It is not yet ascertained if this government will consent to embark in negociation on all these points; and still less dare I promise, that she is prepared to come into our liberal views respecting them.

It is with much hesitation that I presume to break in upon your time by any requests connected with my publick duties here, as I feel that it has earned, by the highest titles, a claim to be exempt from all such intrusions. But if the investigations of any part of your life may have supplied you with any notes that would bear upon the support of our right, under the law of nature and nations, to the coequal navigation of the St. Laurence from our own territories, to its outlet at the sea, I can only say that my being furnished with them would add to the obligations that I owe to you in all ways, and above all to the useful lessons of instruction which I have so often derived from you. The general principle would rather seem to be, that the nation in possession of both shores of a river at its mouth, controuls the navigation above. The late treaties at Vienna,3 happily for us, give examples of conventional Law the other way. I have been looking up all our arguments on the point, as growing out of the case of the Mississippi; but am far from sure that I have found them all, and as yet have found nothing else in our history.

## [WORK TO COMPLETE]
1 - Summarize the passage about navigation of the St. Laurence in two sentences.
2 - Pick up the passage about navigation of the St. Laurence where it stops and write what comes next.

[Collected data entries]

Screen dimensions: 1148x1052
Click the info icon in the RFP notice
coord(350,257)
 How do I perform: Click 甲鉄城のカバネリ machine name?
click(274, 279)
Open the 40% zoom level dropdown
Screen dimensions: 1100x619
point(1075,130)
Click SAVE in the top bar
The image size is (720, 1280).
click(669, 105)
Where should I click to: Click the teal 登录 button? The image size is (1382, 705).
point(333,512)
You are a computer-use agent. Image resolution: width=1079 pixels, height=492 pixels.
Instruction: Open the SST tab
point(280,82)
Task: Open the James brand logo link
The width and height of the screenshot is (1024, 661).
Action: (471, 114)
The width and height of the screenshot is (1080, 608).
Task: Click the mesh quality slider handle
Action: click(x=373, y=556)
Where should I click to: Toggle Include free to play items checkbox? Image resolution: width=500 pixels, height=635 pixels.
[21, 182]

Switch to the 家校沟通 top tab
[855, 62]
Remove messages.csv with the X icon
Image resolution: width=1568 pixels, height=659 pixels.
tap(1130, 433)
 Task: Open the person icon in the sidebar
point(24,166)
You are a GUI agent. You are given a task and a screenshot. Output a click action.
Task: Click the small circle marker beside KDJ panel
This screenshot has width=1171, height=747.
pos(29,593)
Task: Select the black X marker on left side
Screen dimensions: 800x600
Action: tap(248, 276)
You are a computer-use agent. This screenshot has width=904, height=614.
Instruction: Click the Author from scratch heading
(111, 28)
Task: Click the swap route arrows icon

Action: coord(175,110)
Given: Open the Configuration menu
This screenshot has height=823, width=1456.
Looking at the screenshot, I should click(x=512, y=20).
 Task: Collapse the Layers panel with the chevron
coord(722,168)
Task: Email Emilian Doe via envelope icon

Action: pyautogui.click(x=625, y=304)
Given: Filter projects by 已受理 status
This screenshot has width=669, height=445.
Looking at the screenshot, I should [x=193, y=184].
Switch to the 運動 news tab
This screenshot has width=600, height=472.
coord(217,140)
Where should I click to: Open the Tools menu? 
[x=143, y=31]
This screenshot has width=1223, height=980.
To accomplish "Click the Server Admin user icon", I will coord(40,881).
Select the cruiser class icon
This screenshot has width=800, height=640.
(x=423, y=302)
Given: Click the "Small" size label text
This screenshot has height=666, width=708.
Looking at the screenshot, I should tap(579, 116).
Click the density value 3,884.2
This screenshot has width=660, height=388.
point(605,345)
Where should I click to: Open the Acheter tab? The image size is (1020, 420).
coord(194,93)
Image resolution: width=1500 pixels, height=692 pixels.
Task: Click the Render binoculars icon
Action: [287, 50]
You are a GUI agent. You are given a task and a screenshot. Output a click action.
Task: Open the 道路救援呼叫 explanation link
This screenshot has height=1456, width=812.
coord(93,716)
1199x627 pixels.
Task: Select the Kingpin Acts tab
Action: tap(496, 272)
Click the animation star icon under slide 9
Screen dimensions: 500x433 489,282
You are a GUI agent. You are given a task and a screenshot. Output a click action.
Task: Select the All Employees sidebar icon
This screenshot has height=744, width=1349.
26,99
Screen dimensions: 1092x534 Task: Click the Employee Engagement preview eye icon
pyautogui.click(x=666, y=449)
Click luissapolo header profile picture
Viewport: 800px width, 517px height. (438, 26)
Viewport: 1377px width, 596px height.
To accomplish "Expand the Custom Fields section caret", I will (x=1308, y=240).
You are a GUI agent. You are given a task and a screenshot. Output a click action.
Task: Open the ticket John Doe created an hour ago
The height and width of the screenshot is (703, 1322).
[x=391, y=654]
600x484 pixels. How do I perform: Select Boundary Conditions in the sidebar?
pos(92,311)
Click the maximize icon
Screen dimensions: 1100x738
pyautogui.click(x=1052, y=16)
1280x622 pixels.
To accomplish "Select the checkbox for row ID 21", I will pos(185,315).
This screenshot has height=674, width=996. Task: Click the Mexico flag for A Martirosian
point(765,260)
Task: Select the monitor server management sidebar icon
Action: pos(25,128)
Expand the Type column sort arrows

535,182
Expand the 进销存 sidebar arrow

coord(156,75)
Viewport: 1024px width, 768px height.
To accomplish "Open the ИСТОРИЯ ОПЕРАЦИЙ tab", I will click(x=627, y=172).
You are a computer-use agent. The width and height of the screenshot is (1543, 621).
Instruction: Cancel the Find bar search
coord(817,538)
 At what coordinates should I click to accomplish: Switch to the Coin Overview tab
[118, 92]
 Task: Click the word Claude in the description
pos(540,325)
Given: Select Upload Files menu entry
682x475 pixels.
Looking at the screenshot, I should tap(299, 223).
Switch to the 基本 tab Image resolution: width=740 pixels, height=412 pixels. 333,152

## [RESPONSES TO THE TASKS]
1 - The writer is unsure whether this government will agree to negotiate on these points, and doubts it will accept the writer's side's liberal views on them. The writer hesitantly asks the addressee for any notes supporting a right, under the law of nature and nations, to share navigation of the St. Laurence down to the sea, noting that the general principle seems to favor the nation holding both shores at a river's mouth, though the recent treaties at Vienna offer examples the other way.

2 -
Your outline of our home affairs,4 is as gratifying as just. Our institutions do but rise higher and higher in the contrast of all that is going on, and of all that is menaced, in the old world. To get back again to a country blessed with such institutions, is becoming a wish that I cherish more ardently, in proportion as the time for such a happiness to me, draws near.

My wife sends her most affectionate remebrances to Mrs Madison. Pray recall me to her recollection, and believe me to be, dear sir, yours with unalterable and devoted attachment.

Richard Rush

P. S. There has been, somewhat to my surprise, no answer to Godwin, by Malthus, that has come to my knowledge. The work of the former has attracted less notice in the world than might perhaps have been expected from the past fame of the author. Our census of 1820, seems to have put the seal to its fate.

Fragment of RC (PHi: Richard Rush Papers). Unaddressed; undated. Conjectural addressee and date assigned based on JM’s docket “Rush R. Sepr. 10. 1823” and his acknowledgment of this letter in JM to Rush, 13 Nov. 1823.

1Preceding this word, one or more pages of the letter are missing.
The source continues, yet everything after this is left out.